---- Отрывок текста
Возможно также, что точные и на первый взгляд невинные подсказки, содержащиеся в вопросах, могут оказывать суггестивное воздействие и искажать воспоминания. Представьте себе сначала водителя грузовика, а потом танцора. Кто из них больше весит? Когда студентов попросили описать незнакомца, который неторопливо прохаживался по сцене во время лекции, их средняя оценка его веса была равна 172 фунтам, если во время допроса им говорили, что это был водитель грузовика, и 159 фунтам, если им сообщали, что это танцор (Christiaansen et al., 1983). Кроме того, если спрашивающий называл незнакомца «мужчиной», то средняя оценка его возраста составляла 27 лет, в то время как при использовании описания «молодой человек» эта оценка уменьшалась примерно до 24 лет. (Между прочим, на самом деле незнакомцу было 19 лет, и он весил 140 фунтов.) Как говорится, «слово – не воробей…», и случается, что чьи – то ошибочные слова могут отправить человека за решетку.

На опознании. Сила внушения может не только формировать вербальные ретроспективные показания свидетелей, она может также влиять на узнавание лиц и готовность доверять туманному ощущению чего – то знакомого. Привод подозреваемого «в участок» – это большой шаг вперед в работе полицейского, ведущего расследование. Последний важный шаг, необходимый для предъявления обвинения и возбуждения уголовного дела, – идентификация подозреваемого свидетелем. Поэтому полицейские очень заинтересованы в том, чтобы обеспечить опознание подозреваемого свидетелем – очевидцем.

Если полицейские не проявят осторожности, то эта мотивация может стать причиной поведения, которое оказывает влияние на свидетелей, что повышает риск ложной идентификации. Одной из вопиющих форм необъективности является некорректное построение ряда для опознания. В идеале ряд для проведения полицейской процедуры опознания должен состоять из подозреваемого и нескольких заведомо невиновных подставных лиц, внешность которых приблизительно соответствует описанию преступника, данному свидетелями (Luus and Wells, 1991). Иногда это правило грубо нарушается, и подозреваемый выделяется, как белая ворона (см. рис. 8.3). В одном случае, который произошел в штате Висконсин, потерпевший сообщил, что преступление совершил чернокожий. Полицейские составили ряд для опознания из одного чернокожего подозреваемого и пяти белых мужчин и стали спрашивать потерпевшего, напоминает ли преступника кто – нибудь из присутствующих (Ellison and Buckhout, 1981)!
--------
---- Перечень данных
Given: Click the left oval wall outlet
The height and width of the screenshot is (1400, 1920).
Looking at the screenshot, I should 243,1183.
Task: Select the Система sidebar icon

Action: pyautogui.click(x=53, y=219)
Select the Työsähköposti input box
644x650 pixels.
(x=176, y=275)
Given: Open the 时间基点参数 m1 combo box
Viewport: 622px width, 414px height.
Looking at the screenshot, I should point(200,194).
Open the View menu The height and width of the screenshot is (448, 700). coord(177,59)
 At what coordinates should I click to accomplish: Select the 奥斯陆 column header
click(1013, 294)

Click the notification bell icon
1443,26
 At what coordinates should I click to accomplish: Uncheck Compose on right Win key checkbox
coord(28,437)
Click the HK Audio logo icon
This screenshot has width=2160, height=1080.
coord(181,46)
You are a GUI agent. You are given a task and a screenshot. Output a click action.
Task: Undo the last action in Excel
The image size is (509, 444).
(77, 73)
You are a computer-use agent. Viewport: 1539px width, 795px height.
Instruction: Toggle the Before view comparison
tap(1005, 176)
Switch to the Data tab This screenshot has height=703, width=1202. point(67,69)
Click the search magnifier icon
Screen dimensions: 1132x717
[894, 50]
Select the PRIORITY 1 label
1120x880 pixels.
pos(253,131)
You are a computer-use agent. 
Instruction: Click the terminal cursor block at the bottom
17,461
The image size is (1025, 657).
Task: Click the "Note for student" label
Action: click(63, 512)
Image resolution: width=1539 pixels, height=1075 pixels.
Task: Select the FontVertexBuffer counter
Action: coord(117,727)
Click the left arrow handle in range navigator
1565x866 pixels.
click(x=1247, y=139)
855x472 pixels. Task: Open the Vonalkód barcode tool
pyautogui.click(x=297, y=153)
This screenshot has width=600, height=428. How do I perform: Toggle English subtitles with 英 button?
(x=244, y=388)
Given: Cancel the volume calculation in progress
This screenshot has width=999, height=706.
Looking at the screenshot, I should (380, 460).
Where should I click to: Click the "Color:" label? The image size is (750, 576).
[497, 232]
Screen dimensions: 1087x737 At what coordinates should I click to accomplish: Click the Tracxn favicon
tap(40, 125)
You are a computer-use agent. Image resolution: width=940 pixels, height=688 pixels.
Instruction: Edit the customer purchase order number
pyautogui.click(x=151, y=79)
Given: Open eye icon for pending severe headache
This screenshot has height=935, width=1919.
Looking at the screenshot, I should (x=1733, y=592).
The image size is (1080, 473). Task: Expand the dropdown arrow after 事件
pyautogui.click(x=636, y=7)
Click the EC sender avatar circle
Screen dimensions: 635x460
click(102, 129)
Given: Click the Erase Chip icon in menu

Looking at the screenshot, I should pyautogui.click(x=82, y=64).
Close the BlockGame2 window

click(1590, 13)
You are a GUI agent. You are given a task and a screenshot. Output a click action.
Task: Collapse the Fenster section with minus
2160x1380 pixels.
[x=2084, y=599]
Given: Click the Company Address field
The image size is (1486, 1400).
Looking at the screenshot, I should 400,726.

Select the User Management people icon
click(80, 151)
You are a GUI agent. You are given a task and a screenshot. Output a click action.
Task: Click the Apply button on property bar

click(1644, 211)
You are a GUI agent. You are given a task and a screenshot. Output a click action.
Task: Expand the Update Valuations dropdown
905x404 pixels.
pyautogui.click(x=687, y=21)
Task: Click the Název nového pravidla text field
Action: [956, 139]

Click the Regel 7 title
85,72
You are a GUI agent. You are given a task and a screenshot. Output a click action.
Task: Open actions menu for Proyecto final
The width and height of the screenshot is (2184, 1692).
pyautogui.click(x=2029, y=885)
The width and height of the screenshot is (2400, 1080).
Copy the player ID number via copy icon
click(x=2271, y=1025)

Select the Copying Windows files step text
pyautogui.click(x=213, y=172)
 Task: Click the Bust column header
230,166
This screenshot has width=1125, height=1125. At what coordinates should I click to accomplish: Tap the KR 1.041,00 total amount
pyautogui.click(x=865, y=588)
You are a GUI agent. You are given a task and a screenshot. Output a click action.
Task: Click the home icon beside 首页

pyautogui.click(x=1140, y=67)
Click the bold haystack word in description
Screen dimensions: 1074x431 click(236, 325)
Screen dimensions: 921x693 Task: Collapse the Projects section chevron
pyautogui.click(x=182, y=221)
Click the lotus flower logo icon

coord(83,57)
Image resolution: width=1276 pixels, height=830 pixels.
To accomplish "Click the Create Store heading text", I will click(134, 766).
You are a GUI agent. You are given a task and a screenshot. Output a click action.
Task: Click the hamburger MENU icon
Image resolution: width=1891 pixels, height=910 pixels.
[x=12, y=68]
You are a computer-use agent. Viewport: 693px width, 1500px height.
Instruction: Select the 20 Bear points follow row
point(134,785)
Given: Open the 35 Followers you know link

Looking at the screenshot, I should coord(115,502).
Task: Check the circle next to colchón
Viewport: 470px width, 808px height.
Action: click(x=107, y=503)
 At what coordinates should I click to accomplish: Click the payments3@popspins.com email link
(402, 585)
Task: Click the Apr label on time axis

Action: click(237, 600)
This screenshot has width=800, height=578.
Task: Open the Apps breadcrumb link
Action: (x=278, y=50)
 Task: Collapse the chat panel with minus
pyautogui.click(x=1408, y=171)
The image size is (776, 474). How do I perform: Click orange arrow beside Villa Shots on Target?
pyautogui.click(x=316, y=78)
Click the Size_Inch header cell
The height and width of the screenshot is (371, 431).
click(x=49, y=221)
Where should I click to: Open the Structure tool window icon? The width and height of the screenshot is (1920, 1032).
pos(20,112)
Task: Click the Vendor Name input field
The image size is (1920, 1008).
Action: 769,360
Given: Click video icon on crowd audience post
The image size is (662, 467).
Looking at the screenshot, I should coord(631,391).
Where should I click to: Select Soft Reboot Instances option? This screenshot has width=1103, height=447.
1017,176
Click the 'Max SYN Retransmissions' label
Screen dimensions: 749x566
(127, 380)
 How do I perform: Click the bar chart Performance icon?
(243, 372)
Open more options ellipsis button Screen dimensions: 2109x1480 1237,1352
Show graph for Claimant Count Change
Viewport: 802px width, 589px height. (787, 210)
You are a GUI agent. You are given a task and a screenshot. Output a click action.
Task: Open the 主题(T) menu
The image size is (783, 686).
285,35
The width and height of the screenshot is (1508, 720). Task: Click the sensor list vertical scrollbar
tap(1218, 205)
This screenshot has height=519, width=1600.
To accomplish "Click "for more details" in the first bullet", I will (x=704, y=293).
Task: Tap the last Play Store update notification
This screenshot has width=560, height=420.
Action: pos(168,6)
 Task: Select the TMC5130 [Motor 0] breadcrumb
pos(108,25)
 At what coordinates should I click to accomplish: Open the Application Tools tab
--------
**Задание 1:** Повторите из фрагмента о свидетельских показаниях всё, начиная с «На опознании. Сила» и до «свидетелем – очевидцем.» включительно.
**Задание 2:** Продолжите фрагмент о свидетельских показаниях, начав сразу после его последнего предложения.
Данные никак не связаны с фрагментом о свидетельских показаниях.

**Итоговый ответ 1:**
На опознании. Сила внушения может не только формировать вербальные ретроспективные показания свидетелей, она может также влиять на узнавание лиц и готовность доверять туманному ощущению чего – то знакомого. Привод подозреваемого «в участок» – это большой шаг вперед в работе полицейского, ведущего расследование. Последний важный шаг, необходимый для предъявления обвинения и возбуждения уголовного дела, – идентификация подозреваемого свидетелем. Поэтому полицейские очень заинтересованы в том, чтобы обеспечить опознание подозреваемого свидетелем – очевидцем.

**Итоговый ответ 2:**
Влияние оказывается в более тонкой форме, если используется тенденциозная инструкция для опознания. Выражая уверенность в том, что преступник находится среди членов ряда, или инструктируя свидетелей «указать, кто из этих шести мужчин совершил преступление», не упоминая при этом в явной форме о допустимости ответа «никто из них», полицейские оказывают на свидетелей, которые и без этого уже готовы к сотрудничеству, влияние сразу нескольких видов. Полицейские подразумевают, что подозреваемый находится здесь и что возможная вина подозреваемого подтверждена большим количеством доказательств, собранных экспертами. Но даже если не принимать в расчет этого предположения, все равно использование тенденциозной инструкции уменьшает вероятность того, что на опознании свидетель отвергнет всех членов предъявленного ему ряда (т. е. не опознает никого). Некоторые свидетели могут даже не понимать, что такой вариант возможен; другие, может быть, не хотят об этом спрашивать. Наконец, в незнакомой обстановке, где доминирует классическая фигура представителя власти (полицейский или детектив), некоторые свидетели (несмотря на большую неуверенность) могут подчиниться, «по Милграму», косвенному приказу полицейского и выбрать из ряда человека, чье лицо покажется им наиболее знакомым.

Рис. 8.3. Риск ложной идентификации возрастает, если в ряд для опознания не входят подставные лица, по описанию похожие на преступника.

Насколько же предвзятые инструкции повышают риск ложной идентификации? Рассмотрим хорошо известное исследование, в котором свидетелям инсценированного акта вандализма давали понять либо то, что хулиган точно находится среди пяти человек, предъявленных для опознания (тенденциозная инструкция), либо то, что он только «может быть среди них» (нетенденциозная инструкция) (Malpass and Devine, 1981). На самом деле хулигана не было среди членов ряда. Однако 78 % свидетелей, получивших тенденциозную инструкцию, опознали невиновного члена ряда как хулигана. Для сравнения отметим, что из свидетелей, получивших нетенденциозную инструкцию, ту же ошибку совершили только 33 %. Этот настораживающий эффект «ложной тревоги», возникающей из – за тенденциозной инструкции, был повторен в исследовании, в котором свидетели думали, что они на самом деле опознают настоящего вора для настоящих полицейских (Hosch et al., 1984).

По законам многих, но далеко не всех штатов требуется, чтобы полицейские сообщали свидетелям в явной форме о том, что на опознании они могут отвечать: «Не могу сказать с полной уверенностью» или «Никто из присутствующих». Подозреваемому также предоставляется право, чтобы его адвокат присутствовал на опознании. (Кстати, у вас есть личный адвокат, которого вы могли бы быстро вызвать? У нас, например, нет, и мы предполагаем, что у большинства людей тоже.) В любом случае, с точки зрения предотвращения влияния на свидетелей эти правила являются неплохим началом.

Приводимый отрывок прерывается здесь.